Moss is careful — the outstanding first sequence outlines his methodical competence, from his retrieval of his own shotgun shells to his patience in approaching a man who may or may not be dead. Still, in taking the money he acquires an enemy even more efficiently badass: Anton Chigurh, played by Spanish actor Javier Bardem in the kind of role that has "Best Supporting Actor" written all over it, is a terrifyingly flat hired killer with a Prince Valiant-in-hell haircut, an unnaturally deep voice and a cattle gun. In his strangeness, he verges on being an element of the supernatural — one character even calls him "a ghost." Moss and Chigurh engage in an epic duel of sorts spanning dusty hotels and nighttime streets, as Moss tries to break free from the consequences of his ill-fated decision and chase the promise of a fresh start with his wife Carla Jean (Kelly Macdonald) and Chigurh inexorably tracks him down.

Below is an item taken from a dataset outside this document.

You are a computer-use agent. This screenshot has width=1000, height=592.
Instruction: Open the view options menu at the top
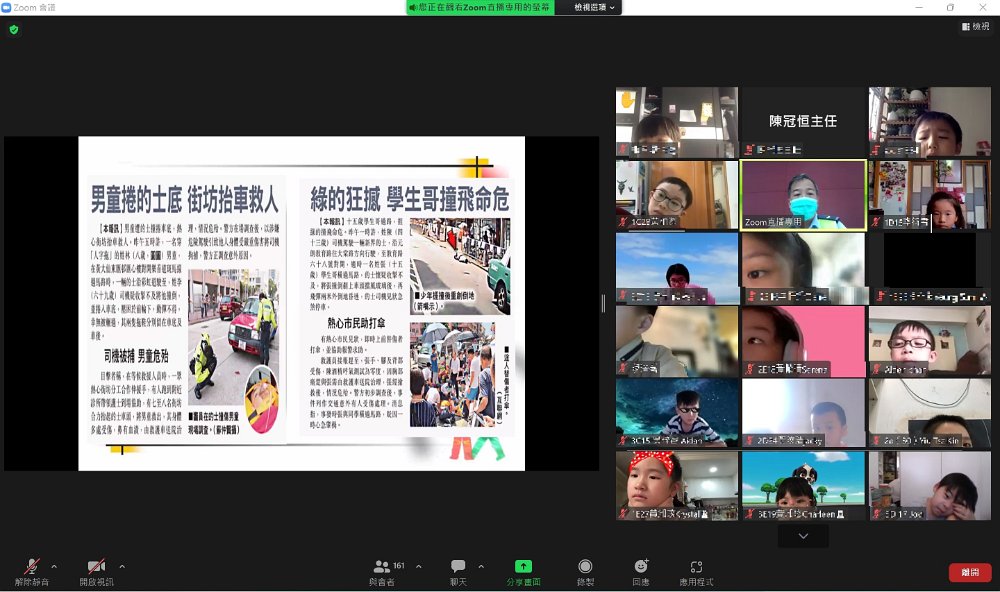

Also in the mix is Tommy Lee Jones as Sheriff Ed Tom Bell, who starts the story off with a voiceover, returns to end it, and in between pieces the action together in Chigurh's wake, becoming a wearily Cassandrian figure unable to stop the bloodshed.
This sounds like grim stuff, and in McCarthy's hands it was overly so — not one of his better works — but under the Coens' direction it's intoxicatingly well done, from the vast, spare look of the cinematography to the unexpected humor found in its wry, hyperunderstated exchanges (a character describes Chigurh as being "a psychopathic killer — so what? There's plenty of those to go around."). There are imaginative action sequences butch enough to recall Albert Finney's "Danny Boy" moment in "Miller's Crossing,"
but "No Country For Old Men" isn't the pastiche that film was, and when
it reaches for genuine emotion there's none of that sense of gears
grinding that has plagued the brothers' past films — they've always had trouble with
sincerity. The dialogue is almost entirely McCarthy's, but the Coens have discarded much of the novel's heaping dolorousness, saving what's left for Jones' coda, an almost mystical monologue that's both heartsick and heart-stoppingly good.
"No Country For Old Men" will be released by Miramax on November 9th.
+ "No Country For Old Men" (Festival-Cannes.fr)
+ "No Country For Old Men" (IMDb)
Comments
You can watch a promo reel for the film here. (Thanks, Tom!)
Posted by: Alison | May 21, 2007 10:56:08 AM
shut up
Posted by: isaiah | May 22, 2007 3:33:00 PM
shut up
Posted by: isaiah | May 22, 2007 3:33:01 PM
Erm, thanks?
Posted by: Alison | May 22, 2007 3:38:03 PM
I would love to move the last scene before the one where the villian gets hit by a car. It would make more sense and bring the movie to a better end.
Posted by: Diablo | Dec 27, 2007 4:01:53 PM
Brilliant movie! My favorite so far. So much going on. It's the little things like going from the scene where Anton tells the man on the side of the road to, "stand still" to the next scene where Llewellyn says to himself "stand still" to the buck ~ genius - subtle. ending is perfect fits with title - profound to think a man can see his father welcoming him into the afterlife but ~ "then I woke up". Outstanding.